Das größte Problem dabei ist die weiterhin unübersehbare Informationslage. Alle, mit denen ich seit Ende letzter Woche über mögliche Veranstaltungsformate gesprochen habe, kamen mit anderen Informationen. Die einen sagten, sie haben vom Hörensagen mitbekommen, Veranstaltung mit 50 Besuchern wären ab nun erlaubt. Andere waren der Annahme, in Köln dürfe noch nicht veranstaltet werden, und wiederum andere waren sicher, dass alles außer Großveranstaltungen nun doch möglich sei.
Und tatsächlich lassen die Informationen vom Land auf den ersten Blick Platz zur Interpretation: Während der NRW Plan zur stufenweisen Öffnung vom 06.05. eher affirmativ formuliert wurde („Ab 11. Mai sind kleinere Konzerte und andere öffentliche Aufführungen unter freiem Himmel zulässig" sowie „ab dem 30. Mai ist die Öffnung von Kinos, Theatern, Opern und Konzerthäusern zu ermöglichen"), liest sich die zwei Tage später veröffentlichte Mantelverordnung wie folgt: „In geschlossenen Räumen sind Konzerte und Aufführungen von Theatern, Opern- und Konzerthäusern und anderen Einrichtungen bis auf weiteres untersagt."
Wenn man nun beide Texte als voll nimmt und ihre Aussagen kombiniert, bleibt ein kleiner Spalt, in dem Veranstaltungen jetzt möglich wären, die jedoch laut der Verordnung vom 08.06.2020 jeweils nur eine „Ausnahme", erteilt durch die zuständigen städtischen Behörden, darstellen.
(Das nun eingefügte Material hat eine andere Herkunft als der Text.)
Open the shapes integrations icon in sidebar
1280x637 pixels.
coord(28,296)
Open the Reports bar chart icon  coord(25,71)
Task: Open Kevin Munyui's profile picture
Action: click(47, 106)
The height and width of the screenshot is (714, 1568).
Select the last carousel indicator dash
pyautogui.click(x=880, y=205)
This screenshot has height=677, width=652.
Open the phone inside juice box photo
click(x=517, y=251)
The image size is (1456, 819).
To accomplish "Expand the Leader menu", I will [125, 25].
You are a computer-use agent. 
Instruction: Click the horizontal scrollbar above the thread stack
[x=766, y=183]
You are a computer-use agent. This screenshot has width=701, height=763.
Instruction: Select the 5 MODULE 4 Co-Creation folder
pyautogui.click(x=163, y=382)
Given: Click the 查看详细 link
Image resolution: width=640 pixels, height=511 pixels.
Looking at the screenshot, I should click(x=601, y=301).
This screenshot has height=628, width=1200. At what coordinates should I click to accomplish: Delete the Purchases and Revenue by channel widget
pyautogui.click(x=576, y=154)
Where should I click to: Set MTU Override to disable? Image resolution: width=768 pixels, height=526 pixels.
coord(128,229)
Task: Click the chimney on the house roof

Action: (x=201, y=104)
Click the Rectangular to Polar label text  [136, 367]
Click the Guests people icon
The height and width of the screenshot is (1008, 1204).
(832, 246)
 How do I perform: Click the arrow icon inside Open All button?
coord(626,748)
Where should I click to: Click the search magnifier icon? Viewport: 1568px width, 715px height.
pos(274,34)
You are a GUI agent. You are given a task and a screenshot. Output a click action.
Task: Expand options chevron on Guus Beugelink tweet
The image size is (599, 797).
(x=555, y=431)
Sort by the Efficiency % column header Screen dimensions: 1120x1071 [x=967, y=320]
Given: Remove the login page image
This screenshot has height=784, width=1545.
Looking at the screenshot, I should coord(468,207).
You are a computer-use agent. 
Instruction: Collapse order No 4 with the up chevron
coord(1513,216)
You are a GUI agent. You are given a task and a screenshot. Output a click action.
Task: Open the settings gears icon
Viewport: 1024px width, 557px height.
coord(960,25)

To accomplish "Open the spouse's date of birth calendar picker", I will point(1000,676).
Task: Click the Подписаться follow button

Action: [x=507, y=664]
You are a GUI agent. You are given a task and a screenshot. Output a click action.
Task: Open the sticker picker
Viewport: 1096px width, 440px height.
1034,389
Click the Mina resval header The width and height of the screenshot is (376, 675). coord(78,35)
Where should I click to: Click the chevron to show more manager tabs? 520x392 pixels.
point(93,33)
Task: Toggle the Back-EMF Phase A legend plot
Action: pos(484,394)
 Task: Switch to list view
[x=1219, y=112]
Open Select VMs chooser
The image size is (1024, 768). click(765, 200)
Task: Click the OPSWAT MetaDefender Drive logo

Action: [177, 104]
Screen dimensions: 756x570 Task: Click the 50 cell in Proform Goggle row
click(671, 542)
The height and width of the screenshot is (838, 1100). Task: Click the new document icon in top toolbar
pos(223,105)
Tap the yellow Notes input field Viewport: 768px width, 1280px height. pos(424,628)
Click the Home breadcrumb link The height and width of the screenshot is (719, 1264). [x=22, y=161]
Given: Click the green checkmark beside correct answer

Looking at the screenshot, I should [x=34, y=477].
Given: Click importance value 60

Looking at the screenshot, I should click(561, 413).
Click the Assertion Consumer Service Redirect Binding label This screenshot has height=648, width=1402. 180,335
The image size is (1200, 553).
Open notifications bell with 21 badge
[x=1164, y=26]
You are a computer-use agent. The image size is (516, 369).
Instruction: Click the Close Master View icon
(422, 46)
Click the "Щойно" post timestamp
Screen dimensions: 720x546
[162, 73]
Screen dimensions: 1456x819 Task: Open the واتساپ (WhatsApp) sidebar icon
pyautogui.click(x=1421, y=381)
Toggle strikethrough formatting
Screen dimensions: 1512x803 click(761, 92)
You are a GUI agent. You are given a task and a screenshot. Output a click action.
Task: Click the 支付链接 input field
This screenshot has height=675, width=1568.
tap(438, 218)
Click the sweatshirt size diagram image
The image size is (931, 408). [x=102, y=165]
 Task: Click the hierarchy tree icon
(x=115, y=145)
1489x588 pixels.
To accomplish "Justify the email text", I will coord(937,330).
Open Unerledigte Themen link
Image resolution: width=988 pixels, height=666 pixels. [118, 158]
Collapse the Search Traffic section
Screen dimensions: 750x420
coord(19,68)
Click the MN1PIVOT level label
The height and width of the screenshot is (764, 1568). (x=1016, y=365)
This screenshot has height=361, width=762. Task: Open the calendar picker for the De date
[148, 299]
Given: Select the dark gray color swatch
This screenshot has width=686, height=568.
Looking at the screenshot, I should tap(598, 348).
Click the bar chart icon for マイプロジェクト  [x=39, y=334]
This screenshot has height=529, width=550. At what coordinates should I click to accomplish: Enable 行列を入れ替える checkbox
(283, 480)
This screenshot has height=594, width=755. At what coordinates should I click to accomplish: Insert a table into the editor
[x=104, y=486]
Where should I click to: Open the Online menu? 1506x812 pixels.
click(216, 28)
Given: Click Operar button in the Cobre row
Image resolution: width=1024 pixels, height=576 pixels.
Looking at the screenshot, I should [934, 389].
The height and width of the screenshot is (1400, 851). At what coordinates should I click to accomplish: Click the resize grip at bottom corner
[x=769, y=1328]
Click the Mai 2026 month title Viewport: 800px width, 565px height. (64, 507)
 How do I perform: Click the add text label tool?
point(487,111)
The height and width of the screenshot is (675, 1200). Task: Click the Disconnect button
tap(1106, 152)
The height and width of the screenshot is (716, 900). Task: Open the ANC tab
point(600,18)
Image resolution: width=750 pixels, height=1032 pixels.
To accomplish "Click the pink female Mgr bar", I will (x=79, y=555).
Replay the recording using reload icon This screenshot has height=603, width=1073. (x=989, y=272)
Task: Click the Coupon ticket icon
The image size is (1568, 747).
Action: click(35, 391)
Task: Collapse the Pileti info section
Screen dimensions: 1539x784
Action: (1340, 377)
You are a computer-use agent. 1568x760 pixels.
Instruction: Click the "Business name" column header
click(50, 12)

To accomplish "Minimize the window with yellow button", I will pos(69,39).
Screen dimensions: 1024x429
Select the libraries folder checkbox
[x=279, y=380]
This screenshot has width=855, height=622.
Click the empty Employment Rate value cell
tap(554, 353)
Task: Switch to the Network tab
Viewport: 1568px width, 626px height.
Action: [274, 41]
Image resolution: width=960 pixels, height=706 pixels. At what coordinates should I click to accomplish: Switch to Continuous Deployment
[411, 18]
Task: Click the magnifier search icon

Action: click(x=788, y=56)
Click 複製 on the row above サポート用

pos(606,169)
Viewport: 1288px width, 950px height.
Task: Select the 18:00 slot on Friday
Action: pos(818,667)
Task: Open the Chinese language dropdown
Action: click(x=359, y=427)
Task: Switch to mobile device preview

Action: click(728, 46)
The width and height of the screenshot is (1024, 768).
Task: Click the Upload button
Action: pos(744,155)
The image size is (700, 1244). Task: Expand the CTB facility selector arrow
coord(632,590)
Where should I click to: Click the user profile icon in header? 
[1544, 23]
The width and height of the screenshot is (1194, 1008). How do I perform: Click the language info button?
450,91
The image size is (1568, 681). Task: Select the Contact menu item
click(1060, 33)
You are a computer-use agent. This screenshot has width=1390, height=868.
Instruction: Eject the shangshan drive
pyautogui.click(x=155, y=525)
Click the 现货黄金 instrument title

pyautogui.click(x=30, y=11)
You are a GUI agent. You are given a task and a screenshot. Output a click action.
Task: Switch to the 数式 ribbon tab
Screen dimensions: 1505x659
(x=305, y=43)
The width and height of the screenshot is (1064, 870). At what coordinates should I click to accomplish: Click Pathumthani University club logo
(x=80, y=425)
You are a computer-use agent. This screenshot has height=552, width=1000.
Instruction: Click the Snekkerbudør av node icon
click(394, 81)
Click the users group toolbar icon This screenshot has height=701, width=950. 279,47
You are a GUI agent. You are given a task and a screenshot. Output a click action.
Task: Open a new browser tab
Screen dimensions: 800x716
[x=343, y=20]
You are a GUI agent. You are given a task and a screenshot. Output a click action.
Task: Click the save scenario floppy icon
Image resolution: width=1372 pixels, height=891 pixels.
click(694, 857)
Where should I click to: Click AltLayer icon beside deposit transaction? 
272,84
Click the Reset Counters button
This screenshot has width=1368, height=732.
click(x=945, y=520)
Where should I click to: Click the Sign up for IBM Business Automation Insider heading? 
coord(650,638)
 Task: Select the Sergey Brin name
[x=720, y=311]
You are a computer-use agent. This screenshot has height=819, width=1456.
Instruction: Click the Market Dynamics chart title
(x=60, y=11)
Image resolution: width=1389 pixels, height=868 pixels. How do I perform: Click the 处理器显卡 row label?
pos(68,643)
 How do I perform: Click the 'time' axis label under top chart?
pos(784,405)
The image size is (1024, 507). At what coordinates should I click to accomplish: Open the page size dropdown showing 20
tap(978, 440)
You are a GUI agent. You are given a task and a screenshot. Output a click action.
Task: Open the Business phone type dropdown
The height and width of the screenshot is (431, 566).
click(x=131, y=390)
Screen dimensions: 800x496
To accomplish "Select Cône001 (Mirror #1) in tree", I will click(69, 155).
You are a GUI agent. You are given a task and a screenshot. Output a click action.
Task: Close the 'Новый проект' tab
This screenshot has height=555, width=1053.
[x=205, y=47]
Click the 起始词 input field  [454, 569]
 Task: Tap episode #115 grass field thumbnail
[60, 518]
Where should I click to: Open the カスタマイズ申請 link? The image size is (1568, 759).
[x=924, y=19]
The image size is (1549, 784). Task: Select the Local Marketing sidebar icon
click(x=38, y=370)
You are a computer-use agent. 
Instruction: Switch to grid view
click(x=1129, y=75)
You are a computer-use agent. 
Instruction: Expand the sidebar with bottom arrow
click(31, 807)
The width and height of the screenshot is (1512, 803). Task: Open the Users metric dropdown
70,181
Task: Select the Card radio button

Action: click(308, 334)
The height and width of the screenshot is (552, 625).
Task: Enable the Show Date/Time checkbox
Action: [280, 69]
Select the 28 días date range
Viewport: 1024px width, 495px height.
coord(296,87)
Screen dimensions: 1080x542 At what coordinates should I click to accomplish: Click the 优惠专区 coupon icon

Formulierungen wie „unter freiem Himmel" und in „nicht-geschlossenen Räumen" besagen zudem nur, dass Veranstaltungen in „eingezäunten" also kontrollierbaren Orten prinzipiell möglich seien, jedoch noch lange nicht im öffentlichen Raum, denn laut dem Ordnungsamt Köln sind Veranstaltungen im öffentlichen Raum hier bis auf weiteres nicht möglich.
Dennoch sieht der Stufenplan laut dem Ministerium für Kultur und Wissenschaft vor, „die Anti-Corona-Maßnahmen im Kulturbereich in den kommenden Wochen und Monaten schrittweise zu reduzieren – abhängig von der weiteren Entwicklung des Infektionsgeschehens." Vielleicht bringen die nächsten Entscheidungen mehr Klarheit, ich hoffe es.
Undurchsichtiger wird es aber nochmal, wenn man bedenkt, dass es bis jetzt nur um Regeln auf Landesebene ging und die Stadt Köln und die zuständigen Behörden sich erst selber aufgrund dieser Regelgrundlage besprechen muss, wie man die besagten „Ausnahmen" nun erteilt.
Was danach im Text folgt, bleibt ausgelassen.